Na rua Almeida e Souza o esgoto corre a céu aberto
Na rua Almeida e Souza o esgoto corre a céu aberto

A decisão favorece a luta de consumidores que não têm esgoto, mas são obrigados a pagar pelo serviço. Os desembargadores acolheram uma tese diferente, já que, nos últimos anos, o tema vinha sendo tratado principalmente com base no Código de Defesa do Consumidor. A Cedae informou que está recorrendo da sentença.“A questão ultrapassa o necessário saneamento básico, alcançando o direito fundamental à saúde dos cidadãos e a garantia do mínimo existencial” observou, na sentença, o desembargador Claudio de Mello Tavares, que relatou o processo.

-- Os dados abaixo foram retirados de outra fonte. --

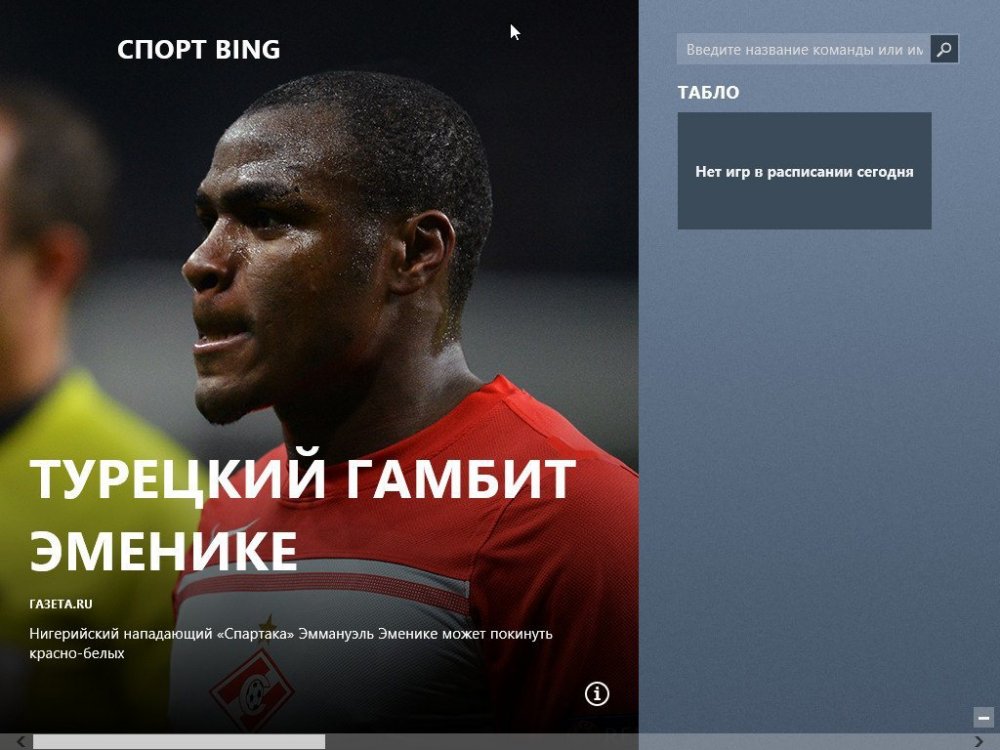The image size is (1000, 750).
Task: Click the magnifier search icon
Action: coord(944,49)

Nos últimos anos, a Cedae e outras empresas de saneamento do estado foram alvo de várias ações na Justiça com base no Código de Defesa do Consumidor. Depois de decisões conflitantes sobre o tema, o Tribunal de Justiça do Rio chegou a editar uma súmula aceitando a tese de que não bastava apenas coletar, mas dar um destino adequado para os resíduos, tomando como base o Código de Defesa do Consumidor, por configurar uma quebra de contrato. A súmula 255, de 16 de janeiro de 2012, considerava “incabível a cobrança de tarifa pela simples captação e transporte do esgoto sanitário”. No entanto, acabou sendo revogada por decisão do Órgão Especial do Tribunal de Justiça em 16 de abril do mesmo ano.